— Я ничего не знаю насчет могил, — сказал герцог, — но насчет младенцев — враки. Напротив, когда б вы знали, святой отец, сколько ублюдков оскверняют свет благодаря его вмешательству…
— Лучше страдать от болезни, ниспосланной свыше, нежели принять исцеление из рук диавола…
— Это вы не болели, — заметил Локруст. — Хотя… берусь утверждать, что годика через два, если вы решительно не измените образ жизни, ваша язва сведет вас могилу.
— Он угрожает мне в вашем присутствии! — взвыл отец Ланскон. — Вы слышите?
— В любом случае, святой отец, — прервал их герцог, — слезьте с моего колдуна и скажите внятно, чего вы от меня-то хотите?
— Прихожане смиренно просят вас позволить им пройти вокруг деревни крестным ходом, особенно же — освятить проклятый перекресток, чтоб и духу поганой нечисти в этих краях не осталось.

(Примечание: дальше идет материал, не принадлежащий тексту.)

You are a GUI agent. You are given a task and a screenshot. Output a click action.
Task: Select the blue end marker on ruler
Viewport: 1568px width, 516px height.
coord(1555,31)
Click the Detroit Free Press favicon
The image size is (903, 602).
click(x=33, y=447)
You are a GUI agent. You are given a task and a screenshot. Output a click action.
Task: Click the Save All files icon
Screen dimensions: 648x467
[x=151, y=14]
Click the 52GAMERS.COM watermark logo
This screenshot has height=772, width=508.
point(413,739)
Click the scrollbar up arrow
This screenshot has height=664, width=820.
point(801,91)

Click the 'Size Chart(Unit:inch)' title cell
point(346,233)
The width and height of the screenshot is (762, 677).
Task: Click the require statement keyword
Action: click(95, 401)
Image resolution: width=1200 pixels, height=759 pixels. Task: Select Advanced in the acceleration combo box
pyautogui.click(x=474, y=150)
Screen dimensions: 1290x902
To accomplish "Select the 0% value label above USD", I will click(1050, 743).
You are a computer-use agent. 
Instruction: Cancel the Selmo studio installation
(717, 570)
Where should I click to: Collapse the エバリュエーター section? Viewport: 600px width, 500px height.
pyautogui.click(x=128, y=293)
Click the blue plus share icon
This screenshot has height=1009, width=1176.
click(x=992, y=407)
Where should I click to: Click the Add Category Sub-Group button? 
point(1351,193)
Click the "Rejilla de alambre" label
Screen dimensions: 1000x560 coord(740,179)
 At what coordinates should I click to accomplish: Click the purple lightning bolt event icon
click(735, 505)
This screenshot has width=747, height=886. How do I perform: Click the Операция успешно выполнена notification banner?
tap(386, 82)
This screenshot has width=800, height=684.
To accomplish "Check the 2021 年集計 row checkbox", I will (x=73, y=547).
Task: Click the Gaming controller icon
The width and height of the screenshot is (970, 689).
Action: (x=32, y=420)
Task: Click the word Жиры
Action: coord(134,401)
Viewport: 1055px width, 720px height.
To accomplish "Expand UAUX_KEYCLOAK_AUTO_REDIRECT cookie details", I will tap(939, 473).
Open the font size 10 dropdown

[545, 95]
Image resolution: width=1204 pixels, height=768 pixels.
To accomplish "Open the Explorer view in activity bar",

— Сколько шума из-за пары бродячих псов, — фыркнул Локруст, однако герцог осадил его взглядом. Дескать, не зарывайся. В глубине души д’Орбуа был рад, что на этот раз дешево отделался.
— Поступайте, как знаете, — разрешил он. — Однако мне и самому становится интересно, что там такое творится. Пожалуй, пока вы соберетесь, прикажу я моим молодцам подежурить там попарно, чтобы трупов не прибавилось. Позовите мне Власера! Послушаем, что они расскажут про то, как всю дорогу за ними гонялись зеленые черти.
— Я сделал все, чтобы поставить слова свидетеля под сомнение, — сказал Локруст, — но я бы дорого дал, чтобы знать, что там происходит на самом деле. Три раза на одном и том же месте… это уже трудно назвать совпадением. Мальчишка в стельку пьян, но он действительно до смерти напуган. К тому же Урбан — мужик серьезный, и если бы кюре догадался привести его вместе со студентом, мне было бы куда труднее посеять недоверие к его словам.
— Что из всего сказанного кажется вам наиболее достоверным?
— Самая злобная нечисть из тех, кого мне довелось встретить за пятьдесят лет жизни, это — монастырская стража. Но все же… пока никто не выдвинул более аргументированного предположения.
— Марк, а это не ваши там лютуют? — невинно поинтересовалась Агнес.
— Мадемуазель, — сказал ей Марк нарочито спокойным тоном, заставлявшим заподозрить, что терпение его исчерпано, — ваша версия мне льстит, однако, осмелюсь заметить, до сих пор она для меня не более чем версия. В часовне я мог потерять сознание по тысяче естественных причин. Я вовсе не ощущаю себя злобной нечистью! И вы сами согласились, что там, на болотах, вам могло примерещиться что угодно. Я даже согласен повторить эксперимент. Сию минуту отправлюсь туда, выкопаю из норы какого-нибудь швопса и в вашем присутствии позволю ему себя тяпнуть.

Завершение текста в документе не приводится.